Cela lui permet de gagner des sous pour vivre et d’assurer la scolarité de son enfant âgé de six ans. Cette mère ne cache pas les innombrables difficultés qu’elle a connues pour subvenir aux besoins de ses trois enfants. Mais elle ressent une immense gratitude envers KRN pour l’avoir aidée à surmonter des obstacles. « J’ai gagné en confiance. J’ai beaucoup appris à travers les formations. Je vais persévérer pour améliorer ma condition de vie et faire fleurir mon commerce. »
Dalini voulait offrir une éducation à ses enfants
Le destin de Dalini bascule le jour où elle apprend le décès de son mari, survenu sur son lieu de travail, il y a 20 ans. La mère de deux enfants, alors âgés d’un an et demi et de 15 ans, doit subvenir seule aux besoins des siens. Son souhait : offrir une excellente éducation à ses enfants. Il y a deux ans, elle se retrouve dans une impasse. Elle éprouve des difficultés à payer les leçons particulières de sa cadette qui doit prendre part aux examens du Higher School Certificate.
Comme toute mère responsable, elle ne veut pas baisser les bras. Elle prend son courage à deux mains pour solliciter l’aide d’ENL Foundation. Celle-ci accepte aussitôt car l’éducation est un axe prioritaire pour le groupe ENL par rapport à son focus Nurturing Future Generation. La fondation finance en ce moment les études en ressources humaines de la fille de Dalini à l’université de Technologie de Maurice. La bénéficiaire a entamé, il y a quelques mois, son premier trimestre à l’UTM. Son objectif : tout faire pour que sa mère, qui travaille chez ENL depuis 26 ans, soit fière d’elle.
Viken Vadevaloo à la rescousse des exclus scolaires
Chaque attitude et chaque geste comptent pour combattre la misère et l’exclusion. Il existe de multiples manières d’agir, quelles que soient nos compétences et notre disponibilité. C’est un engagement personnel autant que collectif avec d’autres citoyens. Viken Vadevaloo, manager de l’association ANFEN, explique que les travailleurs sociaux de diverses ONG effectuent un travail de terrain pour repérer les familles en situation précaire. « Pour les inciter à sortir de la misère, il est essentiel de les aider à trouver des solutions à leurs problèmes, notamment en référençant leurs cas aux organismes existants. »

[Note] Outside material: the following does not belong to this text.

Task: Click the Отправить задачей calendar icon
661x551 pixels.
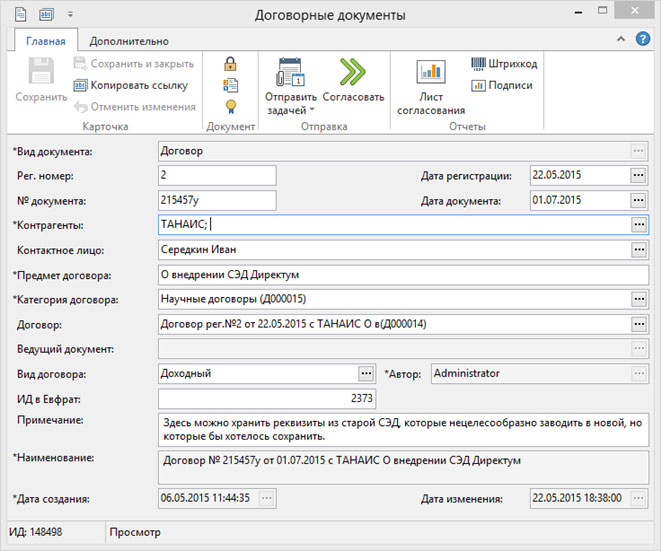Action: (290, 73)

Il ajoute qu’à ANFEN, l’accent est mis sur l’éducation afin que le bénéficiaire trouve un emploi et devienne financièrement autonome. En tant que réseau de collaboration et d’entraide, l’association touche les centres qui ont à cœur le progrès et l’épanouissement de l’adolescent en situation difficile. Il a pour mission de soutenir ses membres dans leurs efforts à réintégrer les exclus scolaires dans la société. Le réseau regroupe une quinzaine de centres qui encadrent un millier d’adolescents, grâce à une éducation non formelle et une remise à niveau académique. « Ces centres sont répandus à travers l’île. Ils accueillent les jeunes qui, pour diverses raisons, n’ont pas réussi à s’intégrer dans le système scolaire », explique Viken Vadevaloo.
Types de soutien
Le développement intégral de l’adolescent se fait à travers une pléiade d’activités et une pédagogie dynamique qui tient compte du vécu de l’apprenant, souligne le manager d’ANFEN.

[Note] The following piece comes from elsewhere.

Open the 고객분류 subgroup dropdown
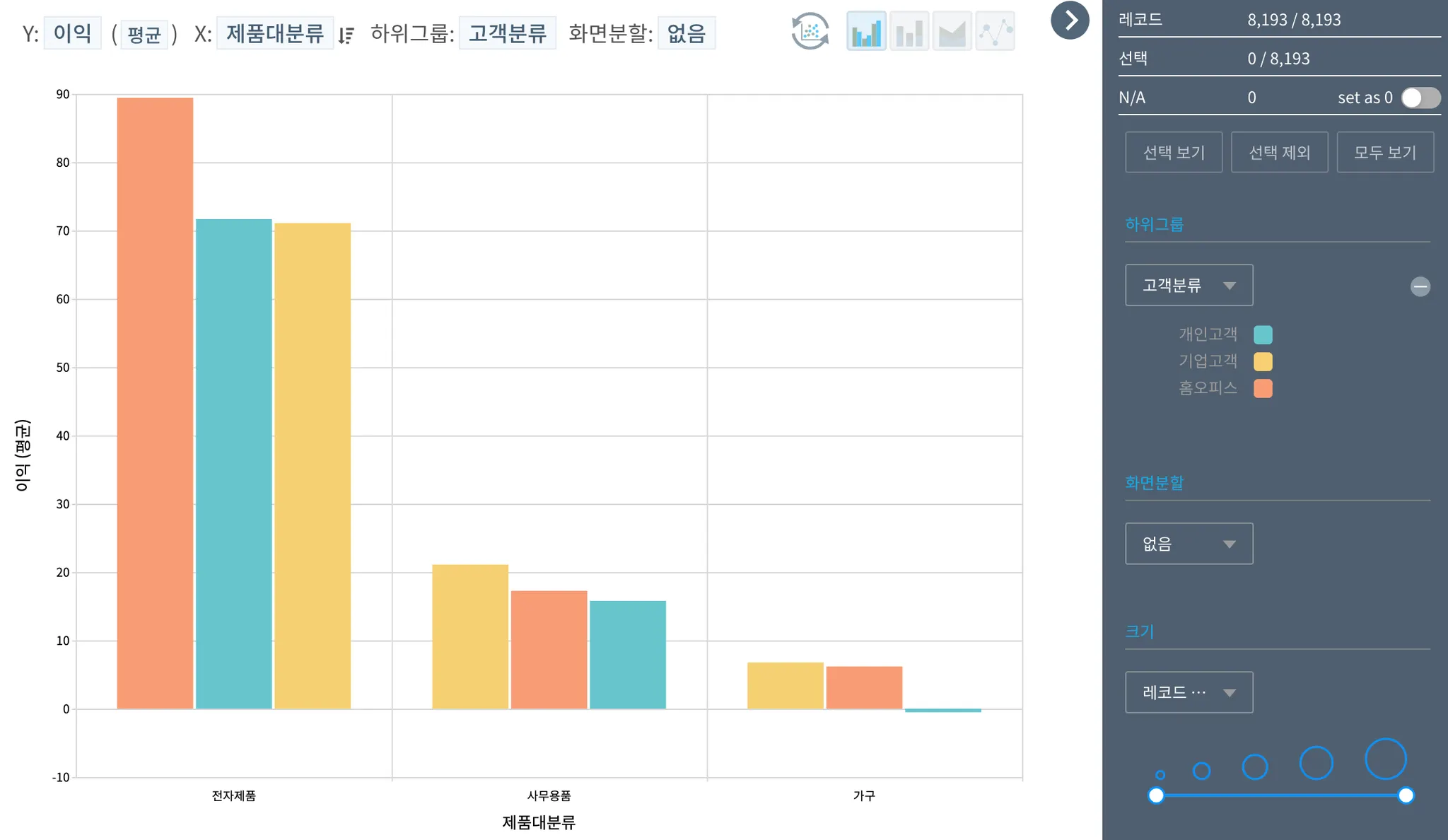1448x840 pixels. (x=1189, y=285)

« C’est une pédagogie qui inclut les apprenants dans le processus d’apprentissage afin qu’ils se sentent valorisés. Nous favorisons cette approche holistique pour les faire gagner en confiance. L’accent n’est pas mis uniquement sur l’aspect académique. Nous aidons les jeunes à exploiter pleinement leurs talents à travers des activités sportives et l’art. »
Comme beaucoup de jeunes souffrent émotionnellement, ANFEN a établi un programme psycho-social pour mieux les accompagner.
Me Erickson Mooneeapillay, de DIS-MOI : «Un toit pour chaque famille devrait être la priorité»
Que dit la Déclaration universelle des droits humains au sujet de la pauvreté ?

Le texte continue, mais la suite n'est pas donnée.